A longtime dream coming true can clarify what we want that dream to look like in reality, even through contradistinction.
For example, Grey House ostensibly fulfills my personal dream of a horror play on Broadway, but what it lacks pushed me to realize the exact constitution of my dreaming.
Stage horror poses potent possibility steeped in the fact that we know the horrifying tableaus are actually happening in front of us; what’s scarier than a nightmare coming to corporeal life before our eyes?
But this specific type of fear relies on pulling off these frightening sights through convincing artifice, with the means of illusion sufficiently masked; “what precisely am I seeing here” is a bedrock of visual horror.

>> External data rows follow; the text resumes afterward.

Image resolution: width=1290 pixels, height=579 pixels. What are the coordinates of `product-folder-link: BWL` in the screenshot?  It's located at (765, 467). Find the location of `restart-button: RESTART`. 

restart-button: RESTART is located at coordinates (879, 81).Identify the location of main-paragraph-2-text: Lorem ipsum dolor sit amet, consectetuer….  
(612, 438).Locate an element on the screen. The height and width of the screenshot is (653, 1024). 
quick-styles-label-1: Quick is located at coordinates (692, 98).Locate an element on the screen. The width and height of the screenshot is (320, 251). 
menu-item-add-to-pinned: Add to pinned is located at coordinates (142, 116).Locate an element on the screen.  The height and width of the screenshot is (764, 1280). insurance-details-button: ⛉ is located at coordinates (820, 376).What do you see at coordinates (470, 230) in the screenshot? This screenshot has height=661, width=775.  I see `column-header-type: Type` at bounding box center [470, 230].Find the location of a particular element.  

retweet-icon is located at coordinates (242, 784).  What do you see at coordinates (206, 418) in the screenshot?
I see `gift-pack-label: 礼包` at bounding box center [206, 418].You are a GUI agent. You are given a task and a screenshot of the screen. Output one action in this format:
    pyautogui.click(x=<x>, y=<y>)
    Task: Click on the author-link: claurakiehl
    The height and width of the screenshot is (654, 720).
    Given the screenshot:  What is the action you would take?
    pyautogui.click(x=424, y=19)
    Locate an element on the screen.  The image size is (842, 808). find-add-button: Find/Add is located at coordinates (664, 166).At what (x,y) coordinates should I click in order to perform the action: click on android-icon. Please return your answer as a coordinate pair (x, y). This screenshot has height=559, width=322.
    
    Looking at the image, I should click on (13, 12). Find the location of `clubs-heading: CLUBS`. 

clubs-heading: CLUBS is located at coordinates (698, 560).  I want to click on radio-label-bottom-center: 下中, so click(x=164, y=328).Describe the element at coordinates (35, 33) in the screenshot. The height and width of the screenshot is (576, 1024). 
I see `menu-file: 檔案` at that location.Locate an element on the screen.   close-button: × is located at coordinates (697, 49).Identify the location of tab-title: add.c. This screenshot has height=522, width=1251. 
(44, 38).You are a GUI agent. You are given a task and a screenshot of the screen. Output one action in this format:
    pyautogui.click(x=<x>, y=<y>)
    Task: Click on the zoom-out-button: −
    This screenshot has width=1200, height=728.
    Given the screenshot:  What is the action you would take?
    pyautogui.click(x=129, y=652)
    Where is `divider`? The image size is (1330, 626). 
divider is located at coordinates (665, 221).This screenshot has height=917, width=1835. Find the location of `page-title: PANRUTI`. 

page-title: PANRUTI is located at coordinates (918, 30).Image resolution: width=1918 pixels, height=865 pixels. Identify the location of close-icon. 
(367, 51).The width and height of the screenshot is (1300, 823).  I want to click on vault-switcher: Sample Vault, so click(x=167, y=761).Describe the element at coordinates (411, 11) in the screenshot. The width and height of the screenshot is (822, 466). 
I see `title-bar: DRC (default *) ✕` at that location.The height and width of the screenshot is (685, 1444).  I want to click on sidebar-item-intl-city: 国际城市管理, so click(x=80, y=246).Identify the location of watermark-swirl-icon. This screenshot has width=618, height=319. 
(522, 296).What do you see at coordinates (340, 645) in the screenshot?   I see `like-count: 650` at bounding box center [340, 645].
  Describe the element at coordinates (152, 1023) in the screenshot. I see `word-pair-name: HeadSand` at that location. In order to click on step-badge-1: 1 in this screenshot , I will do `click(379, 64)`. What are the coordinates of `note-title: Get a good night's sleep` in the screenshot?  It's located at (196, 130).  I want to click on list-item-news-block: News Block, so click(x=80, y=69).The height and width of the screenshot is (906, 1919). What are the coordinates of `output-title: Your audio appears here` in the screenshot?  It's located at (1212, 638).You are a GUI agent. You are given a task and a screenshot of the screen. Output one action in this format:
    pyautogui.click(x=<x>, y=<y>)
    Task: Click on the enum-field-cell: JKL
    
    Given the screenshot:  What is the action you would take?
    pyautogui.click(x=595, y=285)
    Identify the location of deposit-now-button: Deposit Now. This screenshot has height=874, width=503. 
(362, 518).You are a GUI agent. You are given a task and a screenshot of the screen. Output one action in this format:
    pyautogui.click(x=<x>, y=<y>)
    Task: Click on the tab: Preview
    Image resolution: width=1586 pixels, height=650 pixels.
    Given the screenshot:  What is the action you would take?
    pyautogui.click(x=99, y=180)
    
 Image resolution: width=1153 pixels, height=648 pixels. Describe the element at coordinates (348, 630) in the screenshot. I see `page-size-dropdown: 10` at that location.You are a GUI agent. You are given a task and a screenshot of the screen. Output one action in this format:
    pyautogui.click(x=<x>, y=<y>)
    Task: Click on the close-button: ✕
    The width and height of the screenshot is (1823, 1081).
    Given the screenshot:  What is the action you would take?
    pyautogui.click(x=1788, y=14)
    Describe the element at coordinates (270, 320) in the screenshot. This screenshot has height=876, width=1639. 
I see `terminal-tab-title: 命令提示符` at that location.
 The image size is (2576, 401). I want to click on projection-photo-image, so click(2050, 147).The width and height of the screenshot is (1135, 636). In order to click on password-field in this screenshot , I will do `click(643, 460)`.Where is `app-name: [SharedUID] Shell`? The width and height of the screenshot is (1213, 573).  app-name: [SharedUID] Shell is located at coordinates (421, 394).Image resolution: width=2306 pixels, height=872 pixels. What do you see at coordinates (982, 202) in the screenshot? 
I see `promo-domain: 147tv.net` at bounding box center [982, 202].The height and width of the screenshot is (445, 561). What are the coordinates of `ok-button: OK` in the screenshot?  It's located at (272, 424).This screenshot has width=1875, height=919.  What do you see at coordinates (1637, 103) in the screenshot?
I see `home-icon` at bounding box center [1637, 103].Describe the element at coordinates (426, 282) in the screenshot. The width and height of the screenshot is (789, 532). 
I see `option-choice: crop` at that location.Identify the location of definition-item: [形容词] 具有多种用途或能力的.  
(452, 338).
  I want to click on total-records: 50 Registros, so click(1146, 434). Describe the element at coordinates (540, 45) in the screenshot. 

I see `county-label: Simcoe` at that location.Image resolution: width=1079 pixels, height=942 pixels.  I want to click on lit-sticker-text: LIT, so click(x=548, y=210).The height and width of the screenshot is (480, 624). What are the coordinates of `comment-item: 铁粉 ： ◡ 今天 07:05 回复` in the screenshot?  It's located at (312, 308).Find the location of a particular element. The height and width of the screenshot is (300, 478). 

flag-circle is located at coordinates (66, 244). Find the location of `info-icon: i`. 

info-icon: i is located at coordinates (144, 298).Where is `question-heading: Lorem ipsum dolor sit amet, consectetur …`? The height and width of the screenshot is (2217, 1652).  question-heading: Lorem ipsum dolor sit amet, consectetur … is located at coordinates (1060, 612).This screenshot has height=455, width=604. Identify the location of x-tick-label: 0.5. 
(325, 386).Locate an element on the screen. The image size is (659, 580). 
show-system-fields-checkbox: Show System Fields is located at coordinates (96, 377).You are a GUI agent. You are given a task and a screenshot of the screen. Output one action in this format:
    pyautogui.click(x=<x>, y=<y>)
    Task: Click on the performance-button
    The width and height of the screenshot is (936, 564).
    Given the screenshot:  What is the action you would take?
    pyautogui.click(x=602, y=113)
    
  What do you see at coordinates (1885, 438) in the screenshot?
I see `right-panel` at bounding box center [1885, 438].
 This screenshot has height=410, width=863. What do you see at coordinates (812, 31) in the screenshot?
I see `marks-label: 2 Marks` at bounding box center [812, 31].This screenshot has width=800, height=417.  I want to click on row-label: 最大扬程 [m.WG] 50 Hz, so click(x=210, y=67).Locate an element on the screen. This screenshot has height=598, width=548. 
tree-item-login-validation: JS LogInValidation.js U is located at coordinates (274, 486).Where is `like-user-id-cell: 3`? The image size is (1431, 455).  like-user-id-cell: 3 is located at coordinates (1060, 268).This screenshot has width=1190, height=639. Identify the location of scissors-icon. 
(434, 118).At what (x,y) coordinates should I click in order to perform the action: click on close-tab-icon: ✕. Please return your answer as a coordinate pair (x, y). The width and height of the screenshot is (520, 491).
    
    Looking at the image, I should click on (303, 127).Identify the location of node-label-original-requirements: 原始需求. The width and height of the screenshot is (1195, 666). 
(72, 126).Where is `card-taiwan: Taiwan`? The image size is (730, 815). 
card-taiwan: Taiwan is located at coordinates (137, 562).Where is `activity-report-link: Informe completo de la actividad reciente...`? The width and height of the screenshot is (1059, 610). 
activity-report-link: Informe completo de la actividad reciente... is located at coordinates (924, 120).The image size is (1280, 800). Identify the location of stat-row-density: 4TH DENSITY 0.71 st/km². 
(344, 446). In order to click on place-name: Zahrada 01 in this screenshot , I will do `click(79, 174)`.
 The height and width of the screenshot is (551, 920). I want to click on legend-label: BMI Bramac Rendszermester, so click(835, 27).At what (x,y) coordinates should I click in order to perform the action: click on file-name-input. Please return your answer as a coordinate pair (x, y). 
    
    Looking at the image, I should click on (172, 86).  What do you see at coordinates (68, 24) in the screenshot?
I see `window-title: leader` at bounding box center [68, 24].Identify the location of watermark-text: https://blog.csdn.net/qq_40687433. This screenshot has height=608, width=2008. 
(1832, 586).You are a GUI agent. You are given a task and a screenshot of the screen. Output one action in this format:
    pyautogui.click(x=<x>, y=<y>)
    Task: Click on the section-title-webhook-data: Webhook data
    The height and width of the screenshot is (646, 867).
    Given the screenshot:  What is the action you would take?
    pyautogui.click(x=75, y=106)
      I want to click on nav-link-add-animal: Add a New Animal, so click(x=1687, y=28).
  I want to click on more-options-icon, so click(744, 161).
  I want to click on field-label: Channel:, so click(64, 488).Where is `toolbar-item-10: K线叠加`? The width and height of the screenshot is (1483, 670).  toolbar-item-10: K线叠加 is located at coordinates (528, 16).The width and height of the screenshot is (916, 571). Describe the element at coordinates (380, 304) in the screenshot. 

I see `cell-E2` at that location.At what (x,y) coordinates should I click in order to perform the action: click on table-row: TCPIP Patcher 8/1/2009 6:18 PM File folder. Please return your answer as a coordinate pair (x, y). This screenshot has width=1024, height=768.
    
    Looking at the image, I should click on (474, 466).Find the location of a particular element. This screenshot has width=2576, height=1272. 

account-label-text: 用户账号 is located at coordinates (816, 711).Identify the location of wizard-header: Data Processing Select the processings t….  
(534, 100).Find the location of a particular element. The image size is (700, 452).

The stage is a fertile ground for blurring the reality of a production’s fictional horror with the audience’s reality, because both realities exist side by side, live and in person, within the confines of the theater; name another art form where the inclusion of an event like a séance could provoke the audience to worry about a spirit being summoned into our very presence.
Which is why stage horror would be wise to make audiences question whether the staged horror is a part of the show…or is it real? Use plants (Derren Brown alert)! Have stagehands banging backstage walls! Design immersive surround sound to disorient the audience as to where the horror is coming from (if it’s not coming from the stage…then is the call coming from inside the house??).
I’m still traumatized by the uncredited Woman in All Black slinking down the aisle next to me in London’s original The Woman in Black.